• [Required work]
Repeat the lines below, renaming "Microsoft Edge" to "Google Chrome" and leaving everything else unchanged.

• [Entries shown]
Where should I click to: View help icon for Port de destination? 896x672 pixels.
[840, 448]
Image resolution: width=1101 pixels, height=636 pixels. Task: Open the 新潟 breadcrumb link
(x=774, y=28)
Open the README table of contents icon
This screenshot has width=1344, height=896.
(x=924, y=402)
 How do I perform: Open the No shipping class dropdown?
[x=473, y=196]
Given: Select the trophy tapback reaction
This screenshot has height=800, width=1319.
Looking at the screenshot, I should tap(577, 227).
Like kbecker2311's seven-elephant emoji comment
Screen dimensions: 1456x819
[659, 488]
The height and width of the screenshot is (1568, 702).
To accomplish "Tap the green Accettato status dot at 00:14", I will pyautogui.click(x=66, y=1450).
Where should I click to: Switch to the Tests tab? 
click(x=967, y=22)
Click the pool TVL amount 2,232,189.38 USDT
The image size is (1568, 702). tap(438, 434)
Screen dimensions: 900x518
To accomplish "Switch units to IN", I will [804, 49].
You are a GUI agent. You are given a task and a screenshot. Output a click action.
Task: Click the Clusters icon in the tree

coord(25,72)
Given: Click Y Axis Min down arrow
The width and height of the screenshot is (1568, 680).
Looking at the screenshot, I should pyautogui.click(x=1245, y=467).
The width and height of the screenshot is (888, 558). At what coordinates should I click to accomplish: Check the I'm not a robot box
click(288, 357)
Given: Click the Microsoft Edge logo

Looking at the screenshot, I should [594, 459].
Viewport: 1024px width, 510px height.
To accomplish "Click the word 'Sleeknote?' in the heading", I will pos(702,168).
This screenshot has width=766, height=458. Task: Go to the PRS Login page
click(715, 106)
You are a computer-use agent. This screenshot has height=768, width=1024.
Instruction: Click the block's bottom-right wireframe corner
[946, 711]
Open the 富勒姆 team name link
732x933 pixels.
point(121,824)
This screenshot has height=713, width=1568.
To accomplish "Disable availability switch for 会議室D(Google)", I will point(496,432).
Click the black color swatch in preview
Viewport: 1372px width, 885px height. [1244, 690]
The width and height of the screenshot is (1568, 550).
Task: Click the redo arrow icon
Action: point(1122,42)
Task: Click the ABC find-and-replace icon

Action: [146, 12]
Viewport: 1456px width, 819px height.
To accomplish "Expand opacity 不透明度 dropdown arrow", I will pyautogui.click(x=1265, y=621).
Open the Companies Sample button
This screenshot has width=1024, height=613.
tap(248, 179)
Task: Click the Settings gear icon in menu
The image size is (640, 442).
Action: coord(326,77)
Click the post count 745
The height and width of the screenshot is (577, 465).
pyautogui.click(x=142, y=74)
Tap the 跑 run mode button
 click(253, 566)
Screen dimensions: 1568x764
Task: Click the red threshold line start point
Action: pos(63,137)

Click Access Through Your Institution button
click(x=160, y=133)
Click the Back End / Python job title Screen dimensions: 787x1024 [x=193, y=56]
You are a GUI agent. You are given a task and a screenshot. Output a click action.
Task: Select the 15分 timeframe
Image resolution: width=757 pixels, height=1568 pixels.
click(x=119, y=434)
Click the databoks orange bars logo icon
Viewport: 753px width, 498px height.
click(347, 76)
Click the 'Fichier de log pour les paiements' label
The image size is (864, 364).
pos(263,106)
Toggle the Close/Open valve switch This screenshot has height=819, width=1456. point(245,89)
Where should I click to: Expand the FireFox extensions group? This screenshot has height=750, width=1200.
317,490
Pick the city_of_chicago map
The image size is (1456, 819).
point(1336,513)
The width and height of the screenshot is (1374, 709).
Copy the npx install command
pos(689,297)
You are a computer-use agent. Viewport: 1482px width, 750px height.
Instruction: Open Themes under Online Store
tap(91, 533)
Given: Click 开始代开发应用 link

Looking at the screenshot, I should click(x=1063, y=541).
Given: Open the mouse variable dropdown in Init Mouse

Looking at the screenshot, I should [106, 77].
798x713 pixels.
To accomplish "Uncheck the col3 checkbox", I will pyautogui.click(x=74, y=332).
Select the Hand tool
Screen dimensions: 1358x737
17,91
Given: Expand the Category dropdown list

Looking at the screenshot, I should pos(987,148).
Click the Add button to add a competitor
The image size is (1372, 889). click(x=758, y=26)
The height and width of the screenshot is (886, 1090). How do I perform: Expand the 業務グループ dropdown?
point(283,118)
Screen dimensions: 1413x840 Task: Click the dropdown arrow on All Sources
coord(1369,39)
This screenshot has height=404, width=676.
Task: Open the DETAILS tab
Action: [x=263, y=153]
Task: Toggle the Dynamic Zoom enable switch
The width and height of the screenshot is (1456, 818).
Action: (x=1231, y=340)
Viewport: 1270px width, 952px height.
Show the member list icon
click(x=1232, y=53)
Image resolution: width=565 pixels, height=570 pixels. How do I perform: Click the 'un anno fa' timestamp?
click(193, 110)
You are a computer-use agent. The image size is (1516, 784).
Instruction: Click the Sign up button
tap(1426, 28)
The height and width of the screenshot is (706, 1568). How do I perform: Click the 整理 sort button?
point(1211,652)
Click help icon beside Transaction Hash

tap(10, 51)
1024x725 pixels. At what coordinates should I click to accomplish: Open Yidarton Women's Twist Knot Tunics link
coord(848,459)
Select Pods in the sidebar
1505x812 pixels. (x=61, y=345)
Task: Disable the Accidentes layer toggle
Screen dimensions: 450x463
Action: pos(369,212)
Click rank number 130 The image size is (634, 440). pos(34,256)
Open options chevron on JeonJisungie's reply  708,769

• [Completed task]
Where should I click to: View help icon for Port de destination? 896x672 pixels.
[840, 448]
Image resolution: width=1101 pixels, height=636 pixels. Task: Open the 新潟 breadcrumb link
(x=774, y=28)
Open the README table of contents icon
This screenshot has width=1344, height=896.
(x=924, y=402)
 How do I perform: Open the No shipping class dropdown?
[x=473, y=196]
Given: Select the trophy tapback reaction
This screenshot has height=800, width=1319.
Looking at the screenshot, I should tap(577, 227).
Like kbecker2311's seven-elephant emoji comment
Screen dimensions: 1456x819
[659, 488]
The height and width of the screenshot is (1568, 702).
To accomplish "Tap the green Accettato status dot at 00:14", I will pyautogui.click(x=66, y=1450).
Where should I click to: Switch to the Tests tab? 
click(x=967, y=22)
Click the pool TVL amount 2,232,189.38 USDT
The image size is (1568, 702). tap(438, 434)
Screen dimensions: 900x518
To accomplish "Switch units to IN", I will [804, 49].
You are a GUI agent. You are given a task and a screenshot. Output a click action.
Task: Click the Clusters icon in the tree

coord(25,72)
Given: Click Y Axis Min down arrow
The width and height of the screenshot is (1568, 680).
Looking at the screenshot, I should pyautogui.click(x=1245, y=467).
The width and height of the screenshot is (888, 558). At what coordinates should I click to accomplish: Check the I'm not a robot box
click(288, 357)
Given: Click the Google Chrome logo

Looking at the screenshot, I should [594, 459].
Viewport: 1024px width, 510px height.
To accomplish "Click the word 'Sleeknote?' in the heading", I will pos(702,168).
This screenshot has width=766, height=458. Task: Go to the PRS Login page
click(715, 106)
You are a computer-use agent. This screenshot has height=768, width=1024.
Instruction: Click the block's bottom-right wireframe corner
[946, 711]
Open the 富勒姆 team name link
732x933 pixels.
point(121,824)
This screenshot has height=713, width=1568.
To accomplish "Disable availability switch for 会議室D(Google)", I will point(496,432).
Click the black color swatch in preview
Viewport: 1372px width, 885px height. [1244, 690]
The width and height of the screenshot is (1568, 550).
Task: Click the redo arrow icon
Action: point(1122,42)
Task: Click the ABC find-and-replace icon

Action: [146, 12]
Viewport: 1456px width, 819px height.
To accomplish "Expand opacity 不透明度 dropdown arrow", I will pyautogui.click(x=1265, y=621).
Open the Companies Sample button
This screenshot has width=1024, height=613.
tap(248, 179)
Task: Click the Settings gear icon in menu
The image size is (640, 442).
Action: coord(326,77)
Click the post count 745
The height and width of the screenshot is (577, 465).
pyautogui.click(x=142, y=74)
Tap the 跑 run mode button
 click(253, 566)
Screen dimensions: 1568x764
Task: Click the red threshold line start point
Action: pos(63,137)

Click Access Through Your Institution button
click(x=160, y=133)
Click the Back End / Python job title Screen dimensions: 787x1024 [x=193, y=56]
You are a GUI agent. You are given a task and a screenshot. Output a click action.
Task: Select the 15分 timeframe
Image resolution: width=757 pixels, height=1568 pixels.
click(x=119, y=434)
Click the databoks orange bars logo icon
Viewport: 753px width, 498px height.
click(347, 76)
Click the 'Fichier de log pour les paiements' label
The image size is (864, 364).
pos(263,106)
Toggle the Close/Open valve switch This screenshot has height=819, width=1456. point(245,89)
Where should I click to: Expand the FireFox extensions group? This screenshot has height=750, width=1200.
317,490
Pick the city_of_chicago map
The image size is (1456, 819).
point(1336,513)
The width and height of the screenshot is (1374, 709).
Copy the npx install command
pos(689,297)
You are a computer-use agent. Viewport: 1482px width, 750px height.
Instruction: Open Themes under Online Store
tap(91, 533)
Given: Click 开始代开发应用 link

Looking at the screenshot, I should click(x=1063, y=541).
Given: Open the mouse variable dropdown in Init Mouse

Looking at the screenshot, I should [106, 77].
798x713 pixels.
To accomplish "Uncheck the col3 checkbox", I will pyautogui.click(x=74, y=332).
Select the Hand tool
Screen dimensions: 1358x737
17,91
Given: Expand the Category dropdown list

Looking at the screenshot, I should pos(987,148).
Click the Add button to add a competitor
The image size is (1372, 889). click(x=758, y=26)
The height and width of the screenshot is (886, 1090). How do I perform: Expand the 業務グループ dropdown?
point(283,118)
Screen dimensions: 1413x840 Task: Click the dropdown arrow on All Sources
coord(1369,39)
This screenshot has height=404, width=676.
Task: Open the DETAILS tab
Action: [x=263, y=153]
Task: Toggle the Dynamic Zoom enable switch
The width and height of the screenshot is (1456, 818).
Action: (x=1231, y=340)
Viewport: 1270px width, 952px height.
Show the member list icon
click(x=1232, y=53)
Image resolution: width=565 pixels, height=570 pixels. How do I perform: Click the 'un anno fa' timestamp?
click(193, 110)
You are a computer-use agent. The image size is (1516, 784).
Instruction: Click the Sign up button
tap(1426, 28)
The height and width of the screenshot is (706, 1568). How do I perform: Click the 整理 sort button?
point(1211,652)
Click help icon beside Transaction Hash

tap(10, 51)
1024x725 pixels. At what coordinates should I click to accomplish: Open Yidarton Women's Twist Knot Tunics link
coord(848,459)
Select Pods in the sidebar
1505x812 pixels. (x=61, y=345)
Task: Disable the Accidentes layer toggle
Screen dimensions: 450x463
Action: pos(369,212)
Click rank number 130 The image size is (634, 440). pos(34,256)
Open options chevron on JeonJisungie's reply  708,769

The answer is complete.